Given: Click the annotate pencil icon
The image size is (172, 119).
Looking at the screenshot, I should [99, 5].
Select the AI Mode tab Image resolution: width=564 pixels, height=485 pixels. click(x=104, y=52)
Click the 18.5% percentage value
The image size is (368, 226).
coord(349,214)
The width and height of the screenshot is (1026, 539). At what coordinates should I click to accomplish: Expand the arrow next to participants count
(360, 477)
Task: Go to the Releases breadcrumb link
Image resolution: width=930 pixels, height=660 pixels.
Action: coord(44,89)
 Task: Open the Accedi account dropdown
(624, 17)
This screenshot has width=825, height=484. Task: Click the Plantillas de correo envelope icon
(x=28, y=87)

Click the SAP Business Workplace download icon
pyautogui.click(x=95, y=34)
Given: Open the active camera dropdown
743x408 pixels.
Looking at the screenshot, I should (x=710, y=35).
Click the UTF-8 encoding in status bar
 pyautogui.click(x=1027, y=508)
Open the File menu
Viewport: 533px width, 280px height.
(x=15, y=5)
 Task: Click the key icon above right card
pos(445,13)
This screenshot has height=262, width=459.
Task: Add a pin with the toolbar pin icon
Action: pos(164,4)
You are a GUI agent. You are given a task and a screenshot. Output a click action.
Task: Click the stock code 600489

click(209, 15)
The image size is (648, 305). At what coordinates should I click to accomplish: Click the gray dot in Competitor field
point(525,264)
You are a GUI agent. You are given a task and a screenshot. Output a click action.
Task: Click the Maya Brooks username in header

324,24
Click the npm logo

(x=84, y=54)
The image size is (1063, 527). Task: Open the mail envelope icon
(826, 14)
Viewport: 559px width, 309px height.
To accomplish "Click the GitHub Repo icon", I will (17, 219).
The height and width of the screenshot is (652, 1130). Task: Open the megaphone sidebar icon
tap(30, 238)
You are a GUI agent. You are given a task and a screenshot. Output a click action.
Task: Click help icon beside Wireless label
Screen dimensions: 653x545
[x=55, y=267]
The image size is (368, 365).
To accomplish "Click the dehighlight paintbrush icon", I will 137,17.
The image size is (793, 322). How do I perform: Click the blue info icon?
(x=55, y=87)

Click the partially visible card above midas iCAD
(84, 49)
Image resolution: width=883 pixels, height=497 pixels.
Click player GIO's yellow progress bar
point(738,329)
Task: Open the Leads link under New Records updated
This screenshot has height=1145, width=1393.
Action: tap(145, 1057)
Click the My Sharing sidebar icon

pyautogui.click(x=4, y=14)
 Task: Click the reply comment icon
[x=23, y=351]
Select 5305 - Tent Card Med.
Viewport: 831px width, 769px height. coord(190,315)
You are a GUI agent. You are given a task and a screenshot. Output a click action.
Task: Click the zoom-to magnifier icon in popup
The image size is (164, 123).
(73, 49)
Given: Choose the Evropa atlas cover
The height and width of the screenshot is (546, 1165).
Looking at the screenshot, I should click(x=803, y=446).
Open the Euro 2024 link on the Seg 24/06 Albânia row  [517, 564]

**YOUR TASK:** The answer consists of every line above in which the word "will" occurs.

**YOUR RESPONSE:**
To accomplish "Click the GitHub Repo icon", I will (17, 219).
To accomplish "Click the dehighlight paintbrush icon", I will 137,17.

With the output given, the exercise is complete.